:: What to do ::
Give the entries again exactly, without pictures.

:: Input data ::

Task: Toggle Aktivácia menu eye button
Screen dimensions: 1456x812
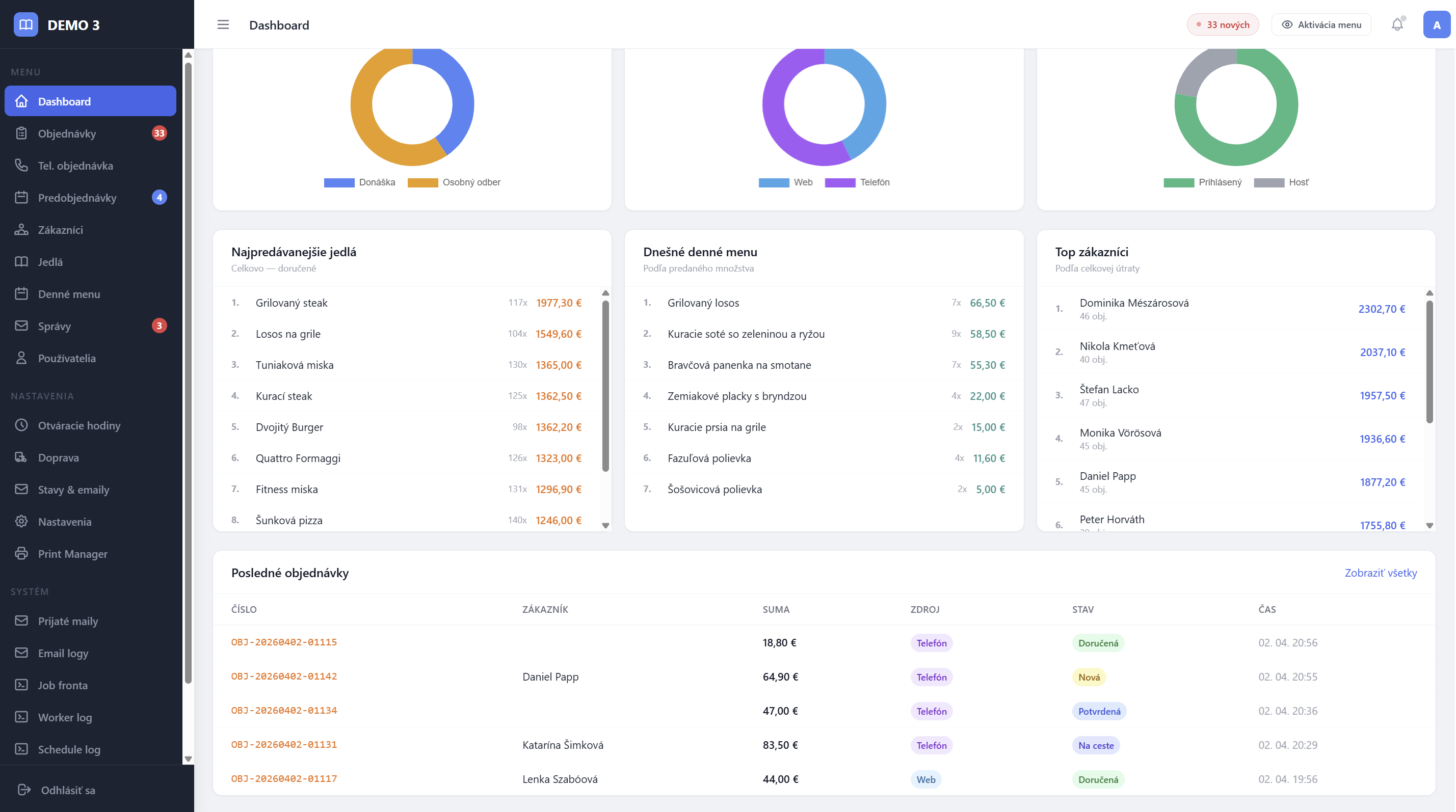Action: [x=1321, y=25]
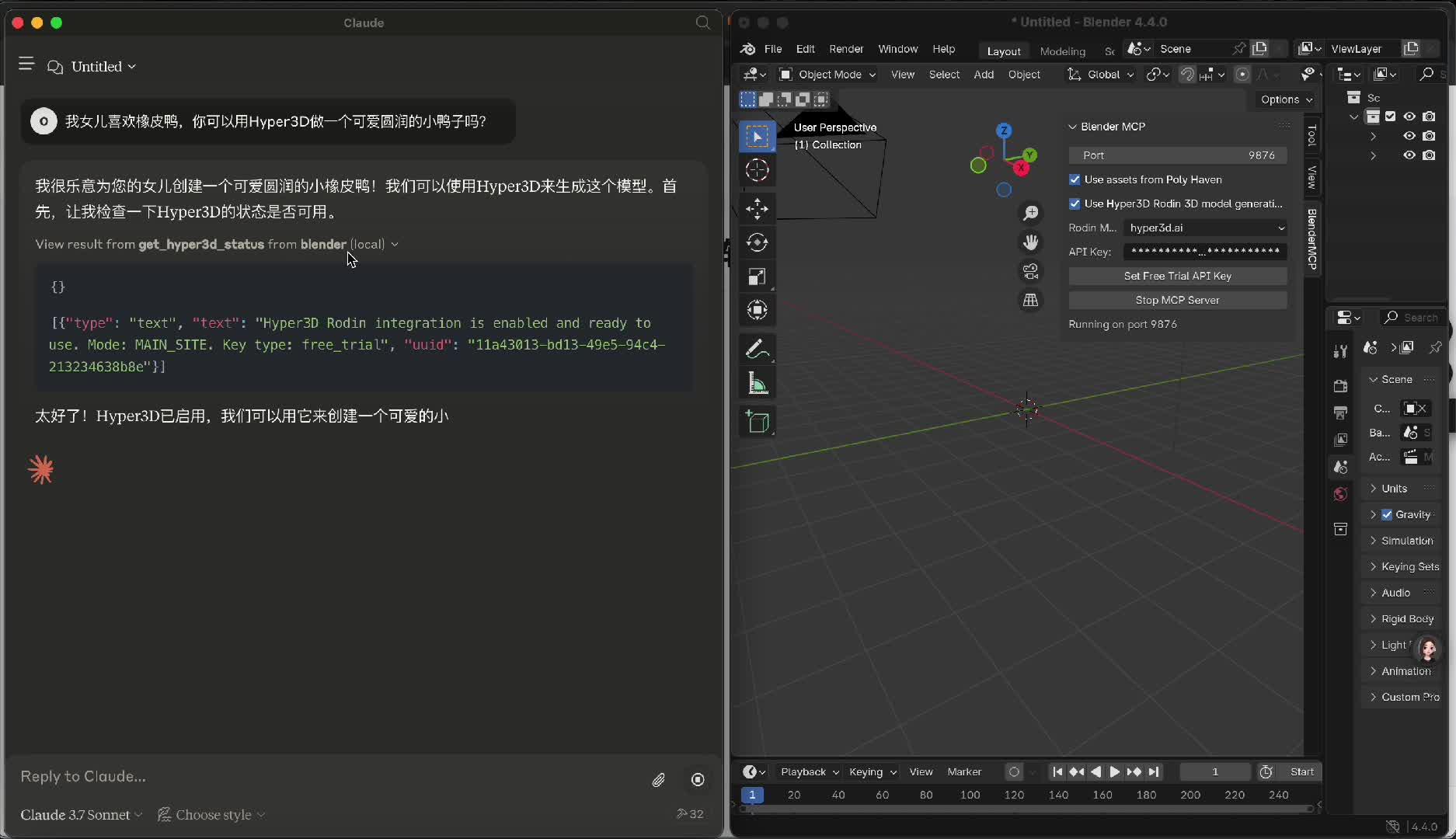
Task: Open the Object Mode dropdown
Action: click(x=826, y=74)
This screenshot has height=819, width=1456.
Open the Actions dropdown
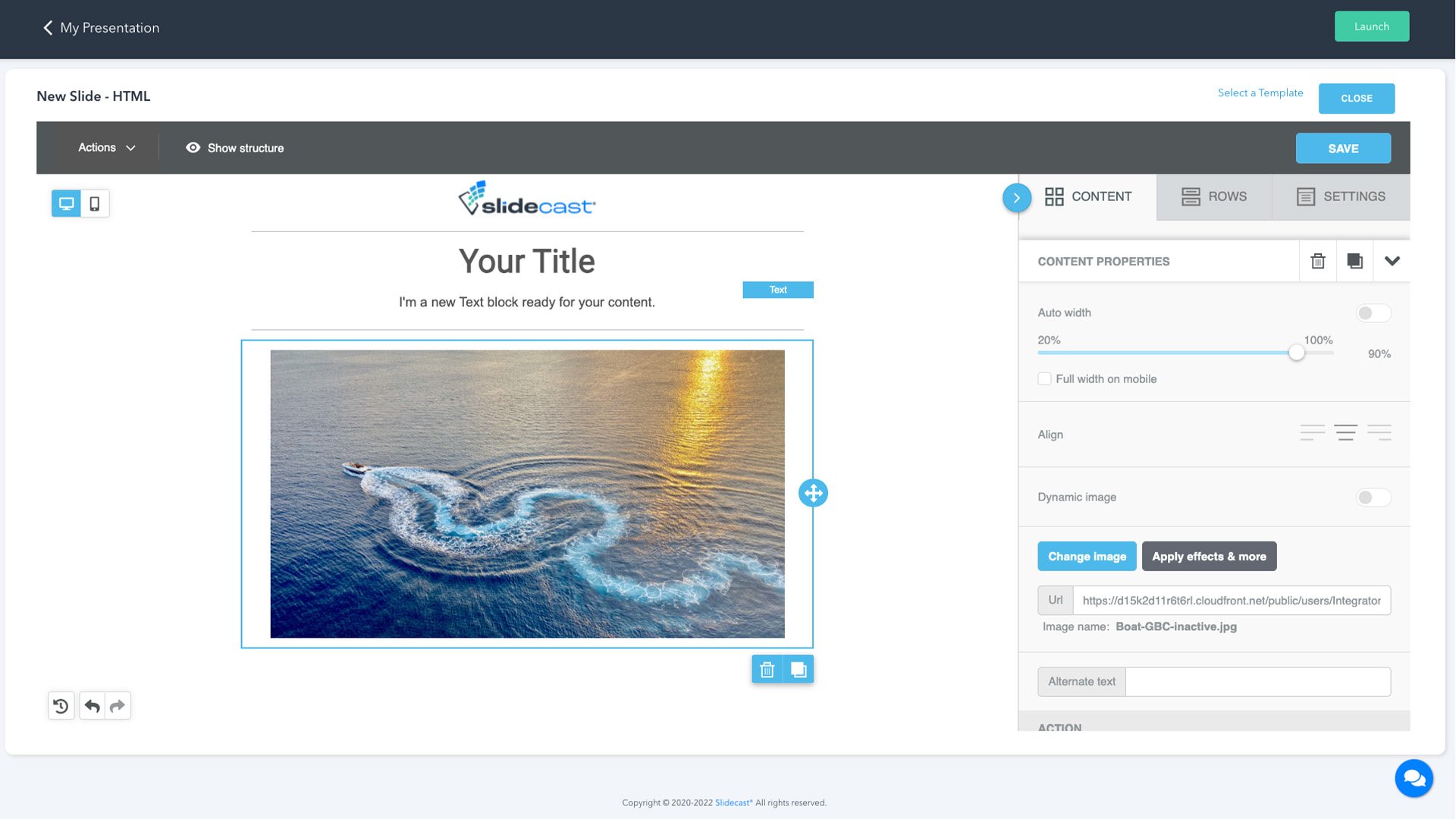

:: Answer to the exercise ::
Task: Toggle Aktivácia menu eye button
Screen dimensions: 1456x812
Action: [x=1321, y=25]
Task: Open the Object Mode dropdown
Action: click(x=826, y=74)
This screenshot has height=819, width=1456.
Open the Actions dropdown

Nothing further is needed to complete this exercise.